• [Given data]:
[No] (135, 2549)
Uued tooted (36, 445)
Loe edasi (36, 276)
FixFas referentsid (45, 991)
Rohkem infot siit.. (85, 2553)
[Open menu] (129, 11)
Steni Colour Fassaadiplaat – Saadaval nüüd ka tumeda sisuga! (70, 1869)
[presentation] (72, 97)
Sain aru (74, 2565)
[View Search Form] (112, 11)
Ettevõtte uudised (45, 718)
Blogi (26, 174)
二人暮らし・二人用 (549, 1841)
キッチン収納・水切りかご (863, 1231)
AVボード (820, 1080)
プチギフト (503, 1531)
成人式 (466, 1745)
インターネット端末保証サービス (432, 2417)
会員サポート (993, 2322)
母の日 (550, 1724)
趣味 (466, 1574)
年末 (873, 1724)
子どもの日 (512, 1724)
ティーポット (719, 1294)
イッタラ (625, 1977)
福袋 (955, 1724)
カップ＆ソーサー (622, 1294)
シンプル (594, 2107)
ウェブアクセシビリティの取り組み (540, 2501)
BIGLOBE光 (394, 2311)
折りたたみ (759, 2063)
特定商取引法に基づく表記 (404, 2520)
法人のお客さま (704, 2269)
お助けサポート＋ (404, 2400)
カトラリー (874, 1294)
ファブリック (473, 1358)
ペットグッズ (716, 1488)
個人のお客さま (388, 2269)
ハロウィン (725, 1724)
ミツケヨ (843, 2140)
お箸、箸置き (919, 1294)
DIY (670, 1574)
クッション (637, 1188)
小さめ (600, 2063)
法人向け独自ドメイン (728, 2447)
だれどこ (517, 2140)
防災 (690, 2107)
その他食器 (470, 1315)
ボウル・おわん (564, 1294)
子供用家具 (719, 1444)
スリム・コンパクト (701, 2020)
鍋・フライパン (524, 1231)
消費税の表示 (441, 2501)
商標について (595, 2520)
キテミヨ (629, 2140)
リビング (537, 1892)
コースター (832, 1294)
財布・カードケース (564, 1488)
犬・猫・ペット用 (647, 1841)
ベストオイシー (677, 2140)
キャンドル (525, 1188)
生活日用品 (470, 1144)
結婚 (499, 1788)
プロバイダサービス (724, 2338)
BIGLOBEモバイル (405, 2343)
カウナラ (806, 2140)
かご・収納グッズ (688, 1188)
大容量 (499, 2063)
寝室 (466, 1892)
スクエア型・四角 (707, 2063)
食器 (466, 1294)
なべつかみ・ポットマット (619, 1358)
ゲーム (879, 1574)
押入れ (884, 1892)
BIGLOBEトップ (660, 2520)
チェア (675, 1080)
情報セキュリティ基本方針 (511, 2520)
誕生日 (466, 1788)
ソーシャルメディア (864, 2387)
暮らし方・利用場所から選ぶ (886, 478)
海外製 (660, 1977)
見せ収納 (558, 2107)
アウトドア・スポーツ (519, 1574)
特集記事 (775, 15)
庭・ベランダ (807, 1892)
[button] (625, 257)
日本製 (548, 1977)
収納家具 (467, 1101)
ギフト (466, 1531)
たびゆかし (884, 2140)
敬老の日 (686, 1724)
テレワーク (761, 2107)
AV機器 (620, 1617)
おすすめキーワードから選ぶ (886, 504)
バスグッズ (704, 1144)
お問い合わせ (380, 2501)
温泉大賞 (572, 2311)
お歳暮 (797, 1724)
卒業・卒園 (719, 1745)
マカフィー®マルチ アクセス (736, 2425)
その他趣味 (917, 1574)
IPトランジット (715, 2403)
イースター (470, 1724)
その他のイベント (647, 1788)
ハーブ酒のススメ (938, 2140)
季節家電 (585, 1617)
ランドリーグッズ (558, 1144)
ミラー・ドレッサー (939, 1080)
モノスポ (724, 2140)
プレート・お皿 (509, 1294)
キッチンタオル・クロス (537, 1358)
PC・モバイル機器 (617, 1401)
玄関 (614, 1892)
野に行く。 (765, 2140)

• [Task statement]:
Output exactly the lines above, from the one holding "財布・カードケース (564, 1488)" through the end of the data, including the first and last.

• [Solved exercise]:
財布・カードケース (564, 1488)
犬・猫・ペット用 (647, 1841)
ベストオイシー (677, 2140)
キャンドル (525, 1188)
生活日用品 (470, 1144)
結婚 (499, 1788)
プロバイダサービス (724, 2338)
BIGLOBEモバイル (405, 2343)
カウナラ (806, 2140)
かご・収納グッズ (688, 1188)
大容量 (499, 2063)
寝室 (466, 1892)
スクエア型・四角 (707, 2063)
食器 (466, 1294)
なべつかみ・ポットマット (619, 1358)
ゲーム (879, 1574)
押入れ (884, 1892)
BIGLOBEトップ (660, 2520)
チェア (675, 1080)
情報セキュリティ基本方針 (511, 2520)
誕生日 (466, 1788)
ソーシャルメディア (864, 2387)
暮らし方・利用場所から選ぶ (886, 478)
海外製 (660, 1977)
見せ収納 (558, 2107)
アウトドア・スポーツ (519, 1574)
特集記事 (775, 15)
庭・ベランダ (807, 1892)
[button] (625, 257)
日本製 (548, 1977)
収納家具 (467, 1101)
ギフト (466, 1531)
たびゆかし (884, 2140)
敬老の日 (686, 1724)
テレワーク (761, 2107)
AV機器 (620, 1617)
おすすめキーワードから選ぶ (886, 504)
バスグッズ (704, 1144)
お問い合わせ (380, 2501)
温泉大賞 (572, 2311)
お歳暮 (797, 1724)
卒業・卒園 (719, 1745)
マカフィー®マルチ アクセス (736, 2425)
その他趣味 (917, 1574)
IPトランジット (715, 2403)
イースター (470, 1724)
その他のイベント (647, 1788)
ハーブ酒のススメ (938, 2140)
季節家電 (585, 1617)
ランドリーグッズ (558, 1144)
ミラー・ドレッサー (939, 1080)
モノスポ (724, 2140)
プレート・お皿 (509, 1294)
キッチンタオル・クロス (537, 1358)
PC・モバイル機器 (617, 1401)
玄関 (614, 1892)
野に行く。 (765, 2140)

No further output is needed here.